{¶ 1} Plaintiff-appellant, Nancy Wood, appeals a decision of the Preble County Court of Common Pleas granting the motion of defendant-appellees, Lee Fliehman and Ashley Fliehman, née Rossing, to dismiss or vacate an action to enforce a default judgment obtained in Missouri on the ground that the Missouri court lacked personal jurisdiction over appellees. For the reasons outlined below, we affirm the decision of the trial court.
{¶ 2} Appellant is a resident of Missouri. Appellant owned a mare that she wished to breed during the 2009 breeding season. Appellees are both residents of Ohio. Appellees operated a horse-breeding business under the trade name of Kinwalker Stables. In furtherance of its business, appellees placed advertisements on the Internet offering the breeding services of their stallion. Appellant saw one of appellees’ advertisements online and contacted appellees by e-mail to inquire into their breeding services. Appellees and appellant exchanged several e-mails, and eventually the parties reached an agreement for the breeding of appellees’ stallion to appellant’s mare by means of artificial insemination for the price of $515. In January 2009, appellees mailed appellant the “Breeding Agreement and Transported Semen Agreement.” On January 11, 2009, appellant executed and mailed back the contract, along with the required deposit fees. On January 15, 2009, upon receiving the agreement and deposit fees from appellant, Rossing signed the agreement for appellees.
{¶ 3} From January to June 2009, the parties continued to correspond by both e-mail and telephone in order to arrange the shipment of semen. Appellant paid the remaining balance on the contract and contacted appellees to have the semen shipped during a time when her mare was in heat. Appellant claims that appellees shipped the semen late, and when it arrived, it was allegedly unsafe for use.
{¶ 4} Thereafter, appellant filed suit against appellees in the Circuit Court of St. Francois County, Missouri, for breach of contract and violation of the *459Missouri Merchandising Practices Act. Although served with a summons, appellees failed to file an answer or otherwise respond to the suit. Default judgment in the amount of $8,572.94 was entered against appellees in December 2009.

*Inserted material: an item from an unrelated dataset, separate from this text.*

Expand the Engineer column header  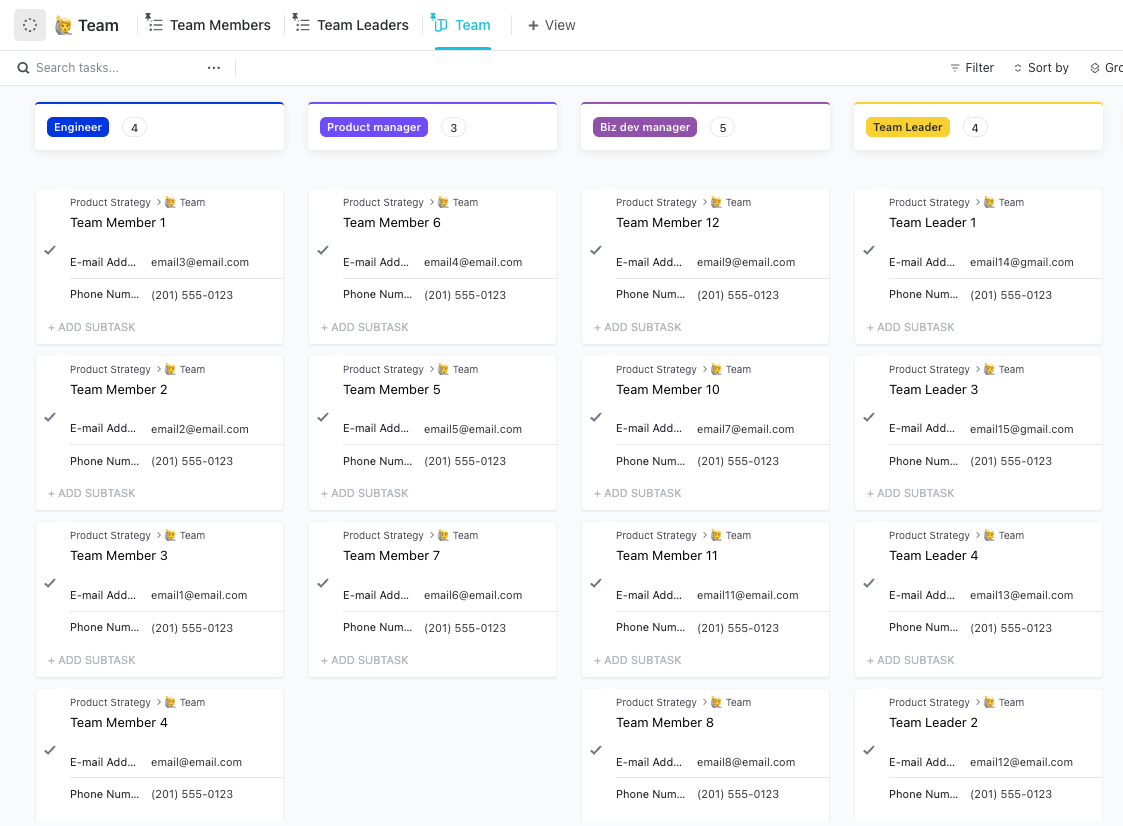[78, 127]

{¶ 5} On April 27, 2010, appellant brought an action to enforce the foreign judgment by filing an authenticated copy of the Missouri judgment in the Preble County Court of Common Pleas. Upon receiving notice, appellees responded by simultaneously filing an answer and a motion to dismiss or vacate the foreign judgment. Appellees argued that the Missouri judgment was void because appellees did not have sufficient contacts with the state of Missouri to permit the Missouri court’s exercise of personal jurisdiction over them. On August 4, 2010, after holding an evidentiary hearing on the matter, the trial court granted appellees’ motion to dismiss or vacate the foreign judgment. The trial court found that appellees did not have sufficient minimum contacts with Missouri to satisfy due process. In reaching its decision, the court declined to discuss Missouri’s long-arm statute on the ground that even if the long-arm statute would allow the exercise of jurisdiction, exercising that jurisdiction would violate due process. Appellant filed a timely appeal.
{¶ 6} Assignment of error No. 1:
{¶ 7} “The trial court erred when it granted [appellees’] motion to dismiss or vacate the foreign judgment.”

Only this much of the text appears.